抜粋:
+ + +

特別活動ワーキンググループ(第6回、平成28年3月23日)における主な意見(未定稿)

【特別活動で育成すべき資質・能力について】
○ 資料2の最初のページで学級活動が基盤になっているというのは、図から明瞭で大変いい資料だと考える。ただ最近、現場等を見ていると、学級活動以外の活動が萎縮してきているように感じる。その中で本資料は、児童会、クラブ、学校行事が、どうも同じような重さで並べられているように感じる。学校としては、本来は力を入れたいが実際なかなかそこに力を入れ切れない。本当に育成すべき資質・能力が、こういう形で往還的にできるのかというところについては、今後、検討していかなければならない。
○ 資料2の4ページ目の資質・能力の三つの柱に沿った資料について、知識や技能のところに意義についての理解が入っているのがとてもよい。ただ、集団の意義だけではなく、集団活動の意義が入ると更にいいのではないか。
○ 学級活動には内容の(1)と内容の(2)があって、集団の生活をよりよくするという部分と、自分の生活を自分でより良くしていくという部分がある。そこで書きぶりとして、自律的に生きていく、自分でよくしていくという内容の部分が、少し加わってもいいのではないか。
○ 資料2の3ページの図には、例えばアクティブ・ラーニングなども入ってくるだろうし、体験的なものや実践的なものなどのキーワードが入ってきてもいいのではないか。また、どのように教科とつながるのかが、もう少し見えてくると日本的な特徴が見えるのではないか。また、多様な他者の尊重とか、何かこういう非概念的なものが見えてきた方がいいのではないかという感じは受けた。
○ 資料2の3ページ目は、これが集団の広がりに特化して資料を作成しているので往還の部分が、更に出口を示していることで分かりやすい。社会とのつながりのない教育は汎用性がないとも言えるため、そういう意味でも出口をきちっと示しており分かりやすい。
○ 資料2の3ページについて、実生活との関わりということが特別活動の特質としてあるため、生活との往還ということもどこかに示せるとよいのではないか。
○ 特別活動は最終的な目標を自主的、実践的な態度と目標に規定している。つまり最終的に目指すのが態度であり、そうすると3本柱の一番右側である。したがって右側がすごく大きくなると考えている。

+ + +

提供データ:
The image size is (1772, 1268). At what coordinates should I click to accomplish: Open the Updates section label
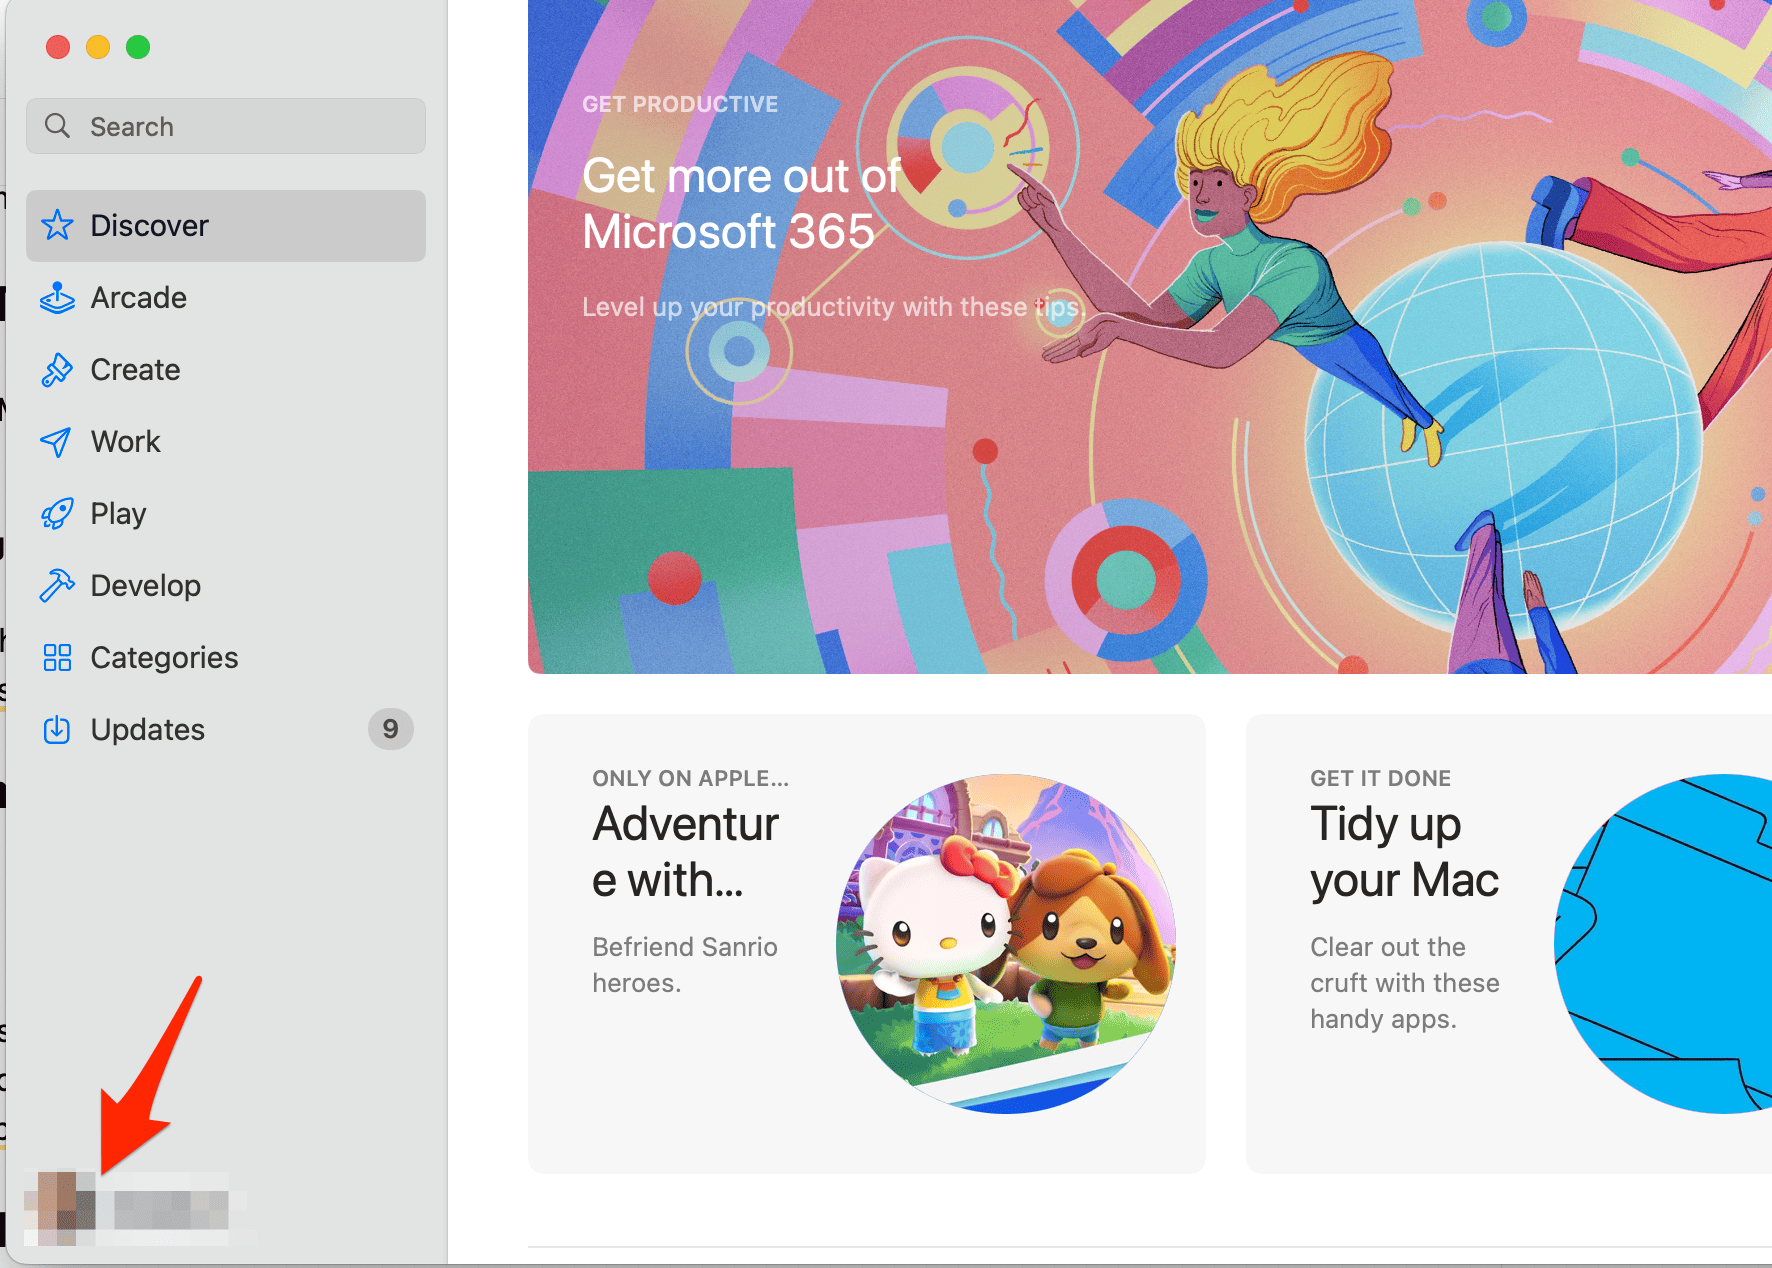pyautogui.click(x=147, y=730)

+ + +

特別活動ワーキンググループの主な意見をまとめた抜粋について、最後の意見の後に続く部分を書き継いでください。

○ 資料2の3ページであるが、能力が入らないと訴求力がないと感じる。では能力をどこに入れると考えたとき、やはり今らせん状に紫色に見えるライン、ここの上に多分三つの能力(人間関係形成、社会参画、自己実現)を書いておくだけでも違うのかなと感じる。そして、その紫のラインが、一番上の社会人になってからの大きなサークルにもきちっと絡み付いているような、そういうイメージが必要ではないか。
○ 資料2の4~6ページあたりを見てみると、特にクラブ活動、学校行事の中・高の差というのが、能力の育成のところで余り見えてこない。何らかの差を付けるべきではないか。

【特別活動で育成すべき資質・能力と、社会の要請に応じた活動内容との関係について】
○ 特別活動で育成すべき資質・能力と社会の要請に応じた活動内容との関係についての資料に、キャリア教育の視点というのを入れていただいていて非常に明確であり、ほかの視点も分かりやすい表現になっていると思う。ただ、分かりやすいだけに、例えばキャリア教育の視点のところを目で追うと、学級活動の(2)のアとエに矢印が向かっているが、このウ、望ましい人間関係の形成というところは飛ばされている。キャリア教育で育成すると言われている基礎的・汎用的能力の最初に挙げられているのは人間関係形成、社会形成能力であるため、キャリア教育の視点から言うと人間関係の形成にも矢印を引いてほしいというように気になる点も出てくる。
○ キャリア教育の視点でいくと、自己管理能力というものは、基本的な生活習慣の形成と非常に密接につながっている。そういう意味で、このイの基本的な生活習慣の形成のところにも伸びるべきではないか。
○ 資料3は分かりやすいが、例えばキャリア教育一つとってみても、これを示すことではっきりはするけれども、キャリア教育そのものが非常に狭い概念になってしまわないかという思いがある。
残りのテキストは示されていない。